Observability: Setting up golden signals and SLIs enables better situational awareness and targeted responses.
Normal Errors:
Error Categorization: Standardizing error severities helps differentiate between relevant and irrelevant errors.
Application Logging: Logging necessary information assists in identifying and resolving actual problems.
Reactive Operations:
Observability: Proactively setting up golden signals and SLIs enables early detection and proactive operations.
Capacity Planning: Anticipating and forecasting system activities and needs allows for proactive management.
SLA Inversion:
Defined Service Levels: Defining clear expectations of system availability and performance helps align SLAs across dependencies.
Handshaking and Backpressure: Collaborating with third parties ensures they can handle the workload and meet SLAs.
Rushing to solution:
Collecting Evidence: Retaining relevant logs and data during failures enables thorough analysis and informed resolution.
Hypercare: Ensuring all required contributors are prepared and involved during changes allows for prompt and thoughtful reactions.
Snowball Effect:
Continuous Obso Housekeeping: Regularly upgrading components and dependencies prevents the accumulation of problems over time.
Observability: Monitoring golden signals and SLIs enables early detection and resolution of growing issues.
The Blame Game:
Embrace Failures: Seeing failures as opportunities to learn and improve shifts the focus from blaming to problem-solving.
Continuous Knowledge: Sharing knowledge across teams fosters a collaborative approach to incident resolution.
Toil Routine:
Immutability: Ensuring the configuration is 100% defined as code reduces manual tasks and checks.
Continuous Deployment: Automating deployments eliminates repetitive and error-prone manual steps.
Snowflake:
Immutability: Completely re-provisioning the environment for each change ensures reproducibility and consistency.
Ephemeral Environments: Creating temporary and disposable environments reduces the accumulation of unique configurations.
Unbalanced Capacities:
Capacity Planning: Anticipating and forecasting system activities and needs helps ensure resources are properly allocated.
Cloud Native Architecture: Designing systems as independent services enables scalability and efficient resource utilization.
Untracked Operations:
Traceability of data flows: Making data flows easy to monitor and diagnose enables tracking and auditing of operations.

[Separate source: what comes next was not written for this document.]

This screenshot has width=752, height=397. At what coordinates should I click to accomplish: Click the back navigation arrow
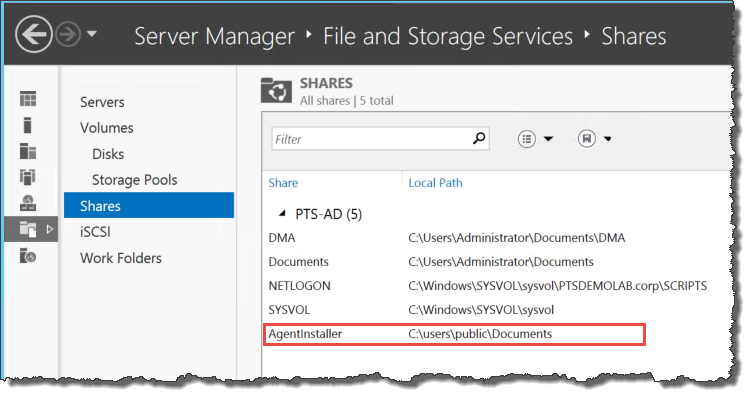pos(33,35)
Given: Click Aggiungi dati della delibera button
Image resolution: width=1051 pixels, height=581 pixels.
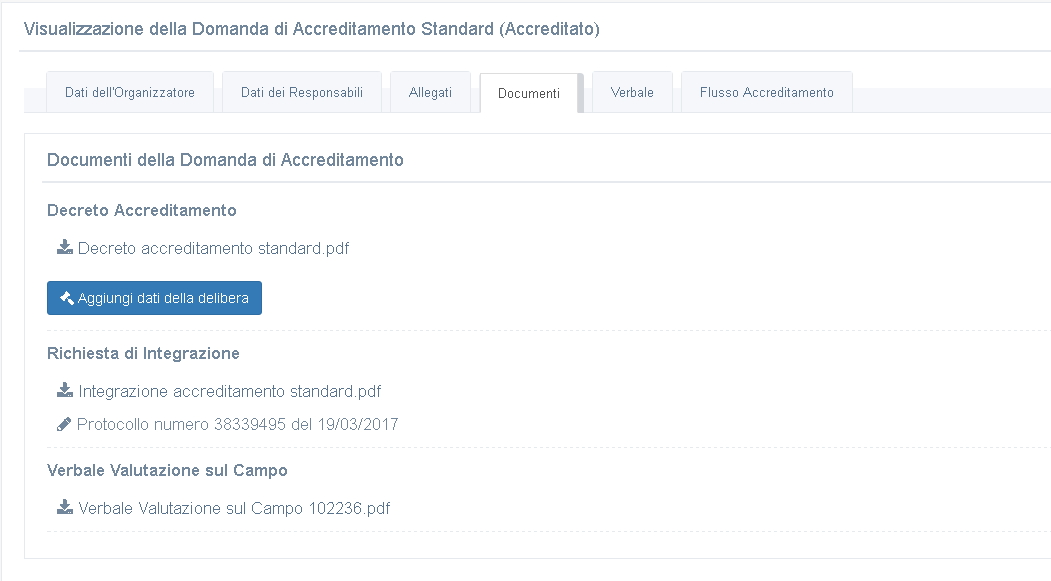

Up to date Inventory: Tracking all assets related to the systems provides a foundation for auditable operations.
Unmastered Systems:
Up to date Inventory: Maintaining a complete and detailed view of system components helps master the systems.
Continuous Architecture: Continuously re-evaluating and adapting the architecture improves understanding and control of the systems.
Unexpected Usage:
Traceability and Usage Monitoring: Providing data that enables understanding of usage patterns helps anticipate and adapt to unexpected usage.
Chaos Engineering: Voluntarily injecting chaos helps uncover unexpected usage scenarios and improves system resilience.
Infinite Resources:
Eco Design: Creating digital applications that improve customer experience while preserving the planet promotes sustainable resource usage.
Continuous Sustainability: Integrating environmentally conscious principles into the system's lifecycle helps manage finite resources.
Procrastination:
Continuous Obso Housekeeping: Regularly upgrading components and dependencies prevents the accumulation of technical debt.
Embrace Failures: Seeing failures as opportunities to learn and improve encourages timely action and reduces procrastination.
These associations and explanations provide guidance on how the given patterns can be applied to mitigate the corresponding anti-patterns, promoting better practices in IT systems and operations.